Sottolineo che la risoluzione obbliga i tecnici di Bruxelles a elaborare un testo normativo entro il 2022, e a farlo seguendo i principi e gli obiettivi discussi e approvati in Commissione occupazione e affari sociali.

Con una lettera, la Commissione europea ha fatto sapere che, in particolare la riduzione dei limiti di esposizione all’amianto è priva di solide basi scientifiche, di fatto mettendo in discussione il lavoro degli eurodeputati.

Ritengo che questo episodio sia la prova di quanto sia importante una seria riflessione sulla riforma della governance europea.

Talvolta infatti i tecnici mettono in dubbio il lavoro svolto dai rappresentanti eletti dai cittadini europei.
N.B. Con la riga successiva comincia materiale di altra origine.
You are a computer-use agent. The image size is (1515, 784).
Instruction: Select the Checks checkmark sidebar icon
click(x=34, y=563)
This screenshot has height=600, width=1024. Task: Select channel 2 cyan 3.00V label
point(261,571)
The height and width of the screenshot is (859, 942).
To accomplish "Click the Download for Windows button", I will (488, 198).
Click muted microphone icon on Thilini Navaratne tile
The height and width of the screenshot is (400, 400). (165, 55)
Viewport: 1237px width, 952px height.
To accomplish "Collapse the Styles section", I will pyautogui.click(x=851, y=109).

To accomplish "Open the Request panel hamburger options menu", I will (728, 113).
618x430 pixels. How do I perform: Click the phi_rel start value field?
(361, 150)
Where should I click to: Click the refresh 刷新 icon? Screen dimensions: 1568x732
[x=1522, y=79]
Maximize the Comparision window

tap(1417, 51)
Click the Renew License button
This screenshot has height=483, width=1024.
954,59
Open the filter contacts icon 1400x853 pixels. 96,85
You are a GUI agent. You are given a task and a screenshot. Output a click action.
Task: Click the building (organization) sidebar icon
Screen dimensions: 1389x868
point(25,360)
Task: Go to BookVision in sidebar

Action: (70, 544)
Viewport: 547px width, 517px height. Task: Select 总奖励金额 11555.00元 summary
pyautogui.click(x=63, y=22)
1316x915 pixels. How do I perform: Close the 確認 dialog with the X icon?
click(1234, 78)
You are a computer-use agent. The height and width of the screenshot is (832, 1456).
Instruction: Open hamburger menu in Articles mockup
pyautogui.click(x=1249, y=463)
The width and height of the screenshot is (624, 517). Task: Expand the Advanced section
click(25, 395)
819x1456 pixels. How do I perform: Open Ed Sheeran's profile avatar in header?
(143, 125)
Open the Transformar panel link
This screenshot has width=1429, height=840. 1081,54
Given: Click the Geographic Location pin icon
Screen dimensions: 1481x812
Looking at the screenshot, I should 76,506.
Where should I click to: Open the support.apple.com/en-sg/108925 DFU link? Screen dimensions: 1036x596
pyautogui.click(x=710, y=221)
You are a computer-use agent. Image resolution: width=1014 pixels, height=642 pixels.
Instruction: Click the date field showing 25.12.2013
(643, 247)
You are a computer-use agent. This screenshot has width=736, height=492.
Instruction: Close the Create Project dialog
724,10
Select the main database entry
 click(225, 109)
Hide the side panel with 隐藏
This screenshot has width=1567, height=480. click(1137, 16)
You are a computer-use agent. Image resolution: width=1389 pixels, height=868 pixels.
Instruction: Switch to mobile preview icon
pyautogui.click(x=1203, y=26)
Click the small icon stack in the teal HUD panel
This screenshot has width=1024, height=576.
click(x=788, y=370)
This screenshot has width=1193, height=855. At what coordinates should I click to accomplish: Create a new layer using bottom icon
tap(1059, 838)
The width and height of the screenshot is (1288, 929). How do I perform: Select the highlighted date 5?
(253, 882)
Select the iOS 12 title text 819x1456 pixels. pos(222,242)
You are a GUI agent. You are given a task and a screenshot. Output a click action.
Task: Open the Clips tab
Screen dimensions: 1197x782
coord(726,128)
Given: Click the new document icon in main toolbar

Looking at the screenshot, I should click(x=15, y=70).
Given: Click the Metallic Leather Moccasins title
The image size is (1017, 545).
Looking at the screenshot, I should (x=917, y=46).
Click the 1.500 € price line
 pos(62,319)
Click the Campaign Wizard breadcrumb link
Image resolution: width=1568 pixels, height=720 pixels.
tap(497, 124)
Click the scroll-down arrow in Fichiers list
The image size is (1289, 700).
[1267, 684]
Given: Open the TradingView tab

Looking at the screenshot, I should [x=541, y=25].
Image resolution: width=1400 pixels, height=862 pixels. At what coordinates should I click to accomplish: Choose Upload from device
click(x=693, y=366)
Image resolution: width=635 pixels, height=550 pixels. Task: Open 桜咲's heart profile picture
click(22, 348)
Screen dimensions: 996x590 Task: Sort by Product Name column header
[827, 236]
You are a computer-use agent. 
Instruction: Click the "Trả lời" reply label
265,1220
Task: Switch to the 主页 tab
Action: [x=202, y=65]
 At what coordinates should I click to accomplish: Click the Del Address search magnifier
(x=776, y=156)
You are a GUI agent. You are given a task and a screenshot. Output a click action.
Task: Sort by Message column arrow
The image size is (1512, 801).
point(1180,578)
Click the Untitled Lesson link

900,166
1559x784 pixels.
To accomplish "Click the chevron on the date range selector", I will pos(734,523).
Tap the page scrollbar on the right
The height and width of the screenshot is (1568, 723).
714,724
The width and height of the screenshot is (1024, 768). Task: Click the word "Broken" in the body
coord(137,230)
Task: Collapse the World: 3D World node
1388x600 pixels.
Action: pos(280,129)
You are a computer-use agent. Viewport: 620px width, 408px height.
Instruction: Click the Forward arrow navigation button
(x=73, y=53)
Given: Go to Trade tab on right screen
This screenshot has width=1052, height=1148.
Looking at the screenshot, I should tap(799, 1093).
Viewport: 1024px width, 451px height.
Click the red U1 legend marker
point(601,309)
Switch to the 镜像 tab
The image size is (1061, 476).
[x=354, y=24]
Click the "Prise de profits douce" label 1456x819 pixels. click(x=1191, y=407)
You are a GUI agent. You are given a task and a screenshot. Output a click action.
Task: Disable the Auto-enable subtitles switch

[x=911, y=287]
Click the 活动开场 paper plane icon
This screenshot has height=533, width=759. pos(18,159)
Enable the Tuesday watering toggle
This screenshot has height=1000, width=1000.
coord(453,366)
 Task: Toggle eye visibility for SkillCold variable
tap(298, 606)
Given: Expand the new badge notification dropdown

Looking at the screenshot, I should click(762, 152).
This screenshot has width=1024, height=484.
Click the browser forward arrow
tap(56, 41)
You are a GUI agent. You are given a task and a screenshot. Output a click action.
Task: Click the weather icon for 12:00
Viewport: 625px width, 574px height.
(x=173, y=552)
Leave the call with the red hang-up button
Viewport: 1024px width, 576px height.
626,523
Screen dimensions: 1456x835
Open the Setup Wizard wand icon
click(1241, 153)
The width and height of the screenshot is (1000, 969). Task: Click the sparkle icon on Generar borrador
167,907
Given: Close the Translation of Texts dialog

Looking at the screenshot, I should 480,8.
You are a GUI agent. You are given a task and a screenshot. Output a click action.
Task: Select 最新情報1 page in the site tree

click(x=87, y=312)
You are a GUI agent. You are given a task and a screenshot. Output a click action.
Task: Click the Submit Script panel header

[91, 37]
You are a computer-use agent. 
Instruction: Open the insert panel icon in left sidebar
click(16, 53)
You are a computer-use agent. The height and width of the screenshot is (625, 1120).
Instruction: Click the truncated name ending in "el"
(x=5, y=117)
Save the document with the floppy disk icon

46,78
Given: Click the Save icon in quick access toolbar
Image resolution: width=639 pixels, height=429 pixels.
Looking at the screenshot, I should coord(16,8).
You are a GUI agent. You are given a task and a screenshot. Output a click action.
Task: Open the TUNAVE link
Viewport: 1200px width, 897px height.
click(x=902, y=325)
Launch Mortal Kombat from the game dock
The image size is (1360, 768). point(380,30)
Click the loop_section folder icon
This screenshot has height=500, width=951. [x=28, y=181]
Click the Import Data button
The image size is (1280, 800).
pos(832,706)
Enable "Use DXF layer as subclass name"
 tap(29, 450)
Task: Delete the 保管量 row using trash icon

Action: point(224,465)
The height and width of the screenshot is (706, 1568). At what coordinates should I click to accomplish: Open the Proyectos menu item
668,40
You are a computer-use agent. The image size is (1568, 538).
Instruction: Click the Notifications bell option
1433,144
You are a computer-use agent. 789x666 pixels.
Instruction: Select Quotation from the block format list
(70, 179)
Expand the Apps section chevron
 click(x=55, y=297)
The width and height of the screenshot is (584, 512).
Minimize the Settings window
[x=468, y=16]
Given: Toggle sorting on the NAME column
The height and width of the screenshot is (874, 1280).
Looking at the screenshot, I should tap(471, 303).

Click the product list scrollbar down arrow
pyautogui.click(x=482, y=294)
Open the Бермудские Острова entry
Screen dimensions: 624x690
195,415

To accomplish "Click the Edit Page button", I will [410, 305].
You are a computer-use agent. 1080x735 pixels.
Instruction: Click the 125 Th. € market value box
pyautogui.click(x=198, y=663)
E come se non bastasse, la Commissione si limita a derubricare il lavoro dei parlamentari a un lavoro di serie B.

Nella lettera infatti invita gli eurodeputati che hanno contribuito alla stesura della risoluzione a fare affidamento sui dati in possesso dei tecnici. In particolare quelli elaborati dal Comitato per la sicurezza e la salute sul lavoro (ACSH).

Ma non ho dubbi sul fatto che aumentare i limiti di esposizione all’amianto costituisca un rischio per la salute e la sicurezza dei lavoratori. Ci sono dati ed evidenze scientifiche oramai pacifiche.

Credo quindi che il Parlamento europeo debba far valere il lavoro svolto e difenderlo dalle ingerenze della Commissione europea. Con l’obiettivo ultimo di vincolare la direttiva ai principi e agli obiettivi fissati nella risoluzione a tutela dei lavoratori e della salute pubblica.